■ **Material to process**
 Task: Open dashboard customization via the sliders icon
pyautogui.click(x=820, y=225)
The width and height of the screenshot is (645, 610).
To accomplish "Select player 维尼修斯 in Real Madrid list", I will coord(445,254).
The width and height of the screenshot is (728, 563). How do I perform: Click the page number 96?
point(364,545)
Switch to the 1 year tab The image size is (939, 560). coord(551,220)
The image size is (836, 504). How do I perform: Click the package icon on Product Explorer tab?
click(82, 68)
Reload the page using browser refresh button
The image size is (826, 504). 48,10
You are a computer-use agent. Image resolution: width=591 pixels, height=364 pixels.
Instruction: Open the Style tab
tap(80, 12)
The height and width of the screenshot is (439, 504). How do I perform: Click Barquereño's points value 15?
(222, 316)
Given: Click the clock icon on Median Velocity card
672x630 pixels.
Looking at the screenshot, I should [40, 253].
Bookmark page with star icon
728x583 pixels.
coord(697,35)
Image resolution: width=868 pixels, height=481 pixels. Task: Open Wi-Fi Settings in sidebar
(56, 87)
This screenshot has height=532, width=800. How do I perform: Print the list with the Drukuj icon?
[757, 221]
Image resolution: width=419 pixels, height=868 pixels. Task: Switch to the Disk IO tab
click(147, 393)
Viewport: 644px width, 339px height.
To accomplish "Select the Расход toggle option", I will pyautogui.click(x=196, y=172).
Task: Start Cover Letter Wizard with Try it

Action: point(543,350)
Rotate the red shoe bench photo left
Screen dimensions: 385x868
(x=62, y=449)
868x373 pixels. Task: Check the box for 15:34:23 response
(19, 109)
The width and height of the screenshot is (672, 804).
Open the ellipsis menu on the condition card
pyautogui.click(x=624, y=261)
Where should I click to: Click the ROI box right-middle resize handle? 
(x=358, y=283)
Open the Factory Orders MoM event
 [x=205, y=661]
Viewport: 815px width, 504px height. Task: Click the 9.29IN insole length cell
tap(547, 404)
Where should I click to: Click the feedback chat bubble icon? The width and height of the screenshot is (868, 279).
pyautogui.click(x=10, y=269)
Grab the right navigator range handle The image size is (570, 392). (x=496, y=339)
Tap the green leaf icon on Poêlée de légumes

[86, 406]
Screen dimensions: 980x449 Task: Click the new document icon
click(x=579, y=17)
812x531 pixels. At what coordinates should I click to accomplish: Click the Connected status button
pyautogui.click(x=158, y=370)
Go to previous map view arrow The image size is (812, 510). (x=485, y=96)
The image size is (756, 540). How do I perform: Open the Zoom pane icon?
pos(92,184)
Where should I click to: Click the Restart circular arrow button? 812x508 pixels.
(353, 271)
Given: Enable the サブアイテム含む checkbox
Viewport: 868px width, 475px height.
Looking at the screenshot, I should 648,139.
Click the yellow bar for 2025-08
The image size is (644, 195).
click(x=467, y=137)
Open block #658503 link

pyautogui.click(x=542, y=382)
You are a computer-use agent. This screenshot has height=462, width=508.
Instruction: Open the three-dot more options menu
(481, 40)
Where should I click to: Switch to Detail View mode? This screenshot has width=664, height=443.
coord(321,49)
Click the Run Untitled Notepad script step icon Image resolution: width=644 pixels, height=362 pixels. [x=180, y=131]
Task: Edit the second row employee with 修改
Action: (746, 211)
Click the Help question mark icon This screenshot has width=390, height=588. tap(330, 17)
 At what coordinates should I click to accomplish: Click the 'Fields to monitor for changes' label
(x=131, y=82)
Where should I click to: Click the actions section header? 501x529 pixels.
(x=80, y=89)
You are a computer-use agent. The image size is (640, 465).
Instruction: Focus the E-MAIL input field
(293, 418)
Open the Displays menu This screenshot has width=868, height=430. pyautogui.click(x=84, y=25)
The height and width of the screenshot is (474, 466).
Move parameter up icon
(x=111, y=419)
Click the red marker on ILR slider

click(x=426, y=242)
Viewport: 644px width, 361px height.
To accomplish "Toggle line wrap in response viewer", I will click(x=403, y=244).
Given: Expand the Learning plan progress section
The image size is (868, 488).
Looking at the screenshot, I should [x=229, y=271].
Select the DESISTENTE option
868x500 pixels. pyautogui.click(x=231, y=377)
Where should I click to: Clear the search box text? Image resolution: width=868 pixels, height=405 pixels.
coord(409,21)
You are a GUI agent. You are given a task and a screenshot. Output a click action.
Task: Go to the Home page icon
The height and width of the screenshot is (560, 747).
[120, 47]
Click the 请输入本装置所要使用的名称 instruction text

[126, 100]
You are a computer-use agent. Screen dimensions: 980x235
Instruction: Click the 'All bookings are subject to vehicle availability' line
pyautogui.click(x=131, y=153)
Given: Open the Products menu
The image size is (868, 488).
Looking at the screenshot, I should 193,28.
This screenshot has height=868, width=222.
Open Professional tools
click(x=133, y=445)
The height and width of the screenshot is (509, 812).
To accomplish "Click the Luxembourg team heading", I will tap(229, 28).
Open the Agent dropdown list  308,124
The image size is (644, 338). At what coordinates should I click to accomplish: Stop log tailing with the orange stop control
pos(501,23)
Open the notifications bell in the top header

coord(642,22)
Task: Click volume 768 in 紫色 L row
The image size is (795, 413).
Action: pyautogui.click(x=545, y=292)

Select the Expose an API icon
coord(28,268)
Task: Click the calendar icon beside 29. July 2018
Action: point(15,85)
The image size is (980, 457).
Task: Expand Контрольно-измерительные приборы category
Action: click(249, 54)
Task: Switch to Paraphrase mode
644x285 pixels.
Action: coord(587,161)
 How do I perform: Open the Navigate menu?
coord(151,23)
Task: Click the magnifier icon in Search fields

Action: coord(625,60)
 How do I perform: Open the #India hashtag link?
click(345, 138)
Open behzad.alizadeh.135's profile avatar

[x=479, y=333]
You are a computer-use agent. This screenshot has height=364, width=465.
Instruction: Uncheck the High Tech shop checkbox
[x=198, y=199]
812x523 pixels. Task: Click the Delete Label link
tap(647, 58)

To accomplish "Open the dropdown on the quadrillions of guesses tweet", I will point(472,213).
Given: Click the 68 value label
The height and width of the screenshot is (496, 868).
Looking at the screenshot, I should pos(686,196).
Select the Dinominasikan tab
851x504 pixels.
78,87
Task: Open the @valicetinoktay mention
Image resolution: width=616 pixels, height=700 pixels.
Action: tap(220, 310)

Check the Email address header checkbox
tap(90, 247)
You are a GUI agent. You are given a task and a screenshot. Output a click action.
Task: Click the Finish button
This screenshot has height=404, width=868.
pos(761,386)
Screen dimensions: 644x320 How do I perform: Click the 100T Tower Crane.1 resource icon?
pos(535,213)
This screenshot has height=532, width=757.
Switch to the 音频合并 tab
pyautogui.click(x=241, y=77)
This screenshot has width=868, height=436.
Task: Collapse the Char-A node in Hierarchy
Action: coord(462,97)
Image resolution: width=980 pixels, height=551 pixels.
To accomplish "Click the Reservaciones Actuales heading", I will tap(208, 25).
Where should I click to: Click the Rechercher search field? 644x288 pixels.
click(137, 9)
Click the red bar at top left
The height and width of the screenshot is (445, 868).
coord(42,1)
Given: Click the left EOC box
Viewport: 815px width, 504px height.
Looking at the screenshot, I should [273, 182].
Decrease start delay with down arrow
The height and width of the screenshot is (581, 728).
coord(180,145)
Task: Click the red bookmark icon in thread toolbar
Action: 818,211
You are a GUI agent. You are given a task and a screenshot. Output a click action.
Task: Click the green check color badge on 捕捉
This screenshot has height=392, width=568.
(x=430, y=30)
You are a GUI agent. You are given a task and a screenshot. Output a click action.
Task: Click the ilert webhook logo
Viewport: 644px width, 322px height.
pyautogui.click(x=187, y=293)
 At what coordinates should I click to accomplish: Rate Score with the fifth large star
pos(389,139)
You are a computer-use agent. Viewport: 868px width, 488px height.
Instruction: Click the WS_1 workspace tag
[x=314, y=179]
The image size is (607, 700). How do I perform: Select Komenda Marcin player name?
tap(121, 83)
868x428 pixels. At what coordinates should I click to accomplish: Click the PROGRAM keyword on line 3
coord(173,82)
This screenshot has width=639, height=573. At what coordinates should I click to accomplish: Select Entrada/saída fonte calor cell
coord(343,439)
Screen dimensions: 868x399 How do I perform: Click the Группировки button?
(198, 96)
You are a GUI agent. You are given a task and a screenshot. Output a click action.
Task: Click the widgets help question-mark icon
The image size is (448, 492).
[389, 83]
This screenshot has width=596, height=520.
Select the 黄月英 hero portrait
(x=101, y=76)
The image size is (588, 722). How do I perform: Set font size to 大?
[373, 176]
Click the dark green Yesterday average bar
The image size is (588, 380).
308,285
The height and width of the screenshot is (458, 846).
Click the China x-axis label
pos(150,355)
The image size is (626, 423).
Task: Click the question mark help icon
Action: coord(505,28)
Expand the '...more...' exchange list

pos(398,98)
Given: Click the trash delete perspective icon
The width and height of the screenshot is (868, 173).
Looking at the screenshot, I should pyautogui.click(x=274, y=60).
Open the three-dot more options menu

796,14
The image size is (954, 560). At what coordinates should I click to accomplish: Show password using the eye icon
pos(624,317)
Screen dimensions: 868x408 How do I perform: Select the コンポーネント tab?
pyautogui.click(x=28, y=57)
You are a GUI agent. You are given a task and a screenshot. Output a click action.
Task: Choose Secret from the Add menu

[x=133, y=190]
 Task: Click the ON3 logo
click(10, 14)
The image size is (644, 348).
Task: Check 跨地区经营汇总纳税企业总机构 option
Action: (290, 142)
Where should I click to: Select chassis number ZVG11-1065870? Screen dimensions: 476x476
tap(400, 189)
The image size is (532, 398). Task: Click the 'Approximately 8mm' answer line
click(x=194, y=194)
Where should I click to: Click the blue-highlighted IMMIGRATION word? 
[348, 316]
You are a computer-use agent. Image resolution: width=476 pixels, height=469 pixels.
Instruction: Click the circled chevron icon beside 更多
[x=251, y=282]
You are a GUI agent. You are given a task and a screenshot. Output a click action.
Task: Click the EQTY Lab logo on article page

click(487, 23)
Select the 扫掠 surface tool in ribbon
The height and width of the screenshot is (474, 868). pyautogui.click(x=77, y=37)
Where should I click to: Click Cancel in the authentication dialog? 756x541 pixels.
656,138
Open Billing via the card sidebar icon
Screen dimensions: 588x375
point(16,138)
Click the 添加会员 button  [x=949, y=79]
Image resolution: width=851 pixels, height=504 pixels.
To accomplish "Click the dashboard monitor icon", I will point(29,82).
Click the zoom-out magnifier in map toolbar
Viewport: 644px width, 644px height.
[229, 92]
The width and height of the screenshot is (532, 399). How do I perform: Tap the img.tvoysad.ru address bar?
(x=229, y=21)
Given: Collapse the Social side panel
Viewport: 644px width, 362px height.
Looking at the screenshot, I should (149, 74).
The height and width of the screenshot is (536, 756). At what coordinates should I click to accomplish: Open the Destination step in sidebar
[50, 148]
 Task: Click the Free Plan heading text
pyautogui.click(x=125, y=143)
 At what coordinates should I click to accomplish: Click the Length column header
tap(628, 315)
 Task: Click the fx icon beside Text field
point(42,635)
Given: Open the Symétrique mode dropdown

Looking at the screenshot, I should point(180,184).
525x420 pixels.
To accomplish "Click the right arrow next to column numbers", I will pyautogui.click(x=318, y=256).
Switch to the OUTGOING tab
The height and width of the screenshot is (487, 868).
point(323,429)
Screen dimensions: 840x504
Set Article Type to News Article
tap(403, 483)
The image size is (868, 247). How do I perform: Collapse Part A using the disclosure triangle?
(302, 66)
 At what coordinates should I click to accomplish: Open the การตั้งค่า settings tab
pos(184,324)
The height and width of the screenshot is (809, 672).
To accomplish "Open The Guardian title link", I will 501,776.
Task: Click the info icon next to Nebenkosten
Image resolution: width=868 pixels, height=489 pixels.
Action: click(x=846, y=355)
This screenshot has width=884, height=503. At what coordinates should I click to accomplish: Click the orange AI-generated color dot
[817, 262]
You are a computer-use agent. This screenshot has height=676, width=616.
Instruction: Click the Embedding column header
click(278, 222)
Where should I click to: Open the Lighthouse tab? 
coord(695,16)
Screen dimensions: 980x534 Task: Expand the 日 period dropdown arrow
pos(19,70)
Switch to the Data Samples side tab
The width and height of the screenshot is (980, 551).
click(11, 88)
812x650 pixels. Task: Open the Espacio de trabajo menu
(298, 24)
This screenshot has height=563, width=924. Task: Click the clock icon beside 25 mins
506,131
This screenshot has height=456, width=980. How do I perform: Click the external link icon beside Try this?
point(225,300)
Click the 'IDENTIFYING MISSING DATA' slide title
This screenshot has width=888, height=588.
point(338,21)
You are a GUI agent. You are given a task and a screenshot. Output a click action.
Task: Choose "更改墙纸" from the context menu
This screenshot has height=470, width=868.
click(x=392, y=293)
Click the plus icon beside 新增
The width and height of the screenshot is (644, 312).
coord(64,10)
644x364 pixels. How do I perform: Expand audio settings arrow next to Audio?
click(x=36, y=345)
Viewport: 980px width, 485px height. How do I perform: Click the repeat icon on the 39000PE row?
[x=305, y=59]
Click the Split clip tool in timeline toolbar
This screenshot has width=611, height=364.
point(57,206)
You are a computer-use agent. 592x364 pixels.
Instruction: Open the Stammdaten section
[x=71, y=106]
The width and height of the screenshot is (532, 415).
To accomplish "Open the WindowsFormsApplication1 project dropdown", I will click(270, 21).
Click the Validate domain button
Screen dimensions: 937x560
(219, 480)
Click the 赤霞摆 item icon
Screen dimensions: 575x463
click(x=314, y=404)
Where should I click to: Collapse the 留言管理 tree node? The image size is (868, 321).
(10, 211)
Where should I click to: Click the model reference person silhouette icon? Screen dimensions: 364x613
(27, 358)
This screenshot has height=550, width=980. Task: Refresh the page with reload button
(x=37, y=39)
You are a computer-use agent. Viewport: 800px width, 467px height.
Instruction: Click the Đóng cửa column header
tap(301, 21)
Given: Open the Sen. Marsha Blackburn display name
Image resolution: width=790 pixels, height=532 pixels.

■ **Task description**
Copy exactly the lines above, starting at the opening line and finishing at the line in which "You are a computer-use agent. Image resolution: width=591" occurs.

■ **Problem solution**
 Task: Open dashboard customization via the sliders icon
pyautogui.click(x=820, y=225)
The width and height of the screenshot is (645, 610).
To accomplish "Select player 维尼修斯 in Real Madrid list", I will coord(445,254).
The width and height of the screenshot is (728, 563). How do I perform: Click the page number 96?
point(364,545)
Switch to the 1 year tab The image size is (939, 560). coord(551,220)
The image size is (836, 504). How do I perform: Click the package icon on Product Explorer tab?
click(82, 68)
Reload the page using browser refresh button
The image size is (826, 504). 48,10
You are a computer-use agent. Image resolution: width=591 pixels, height=364 pixels.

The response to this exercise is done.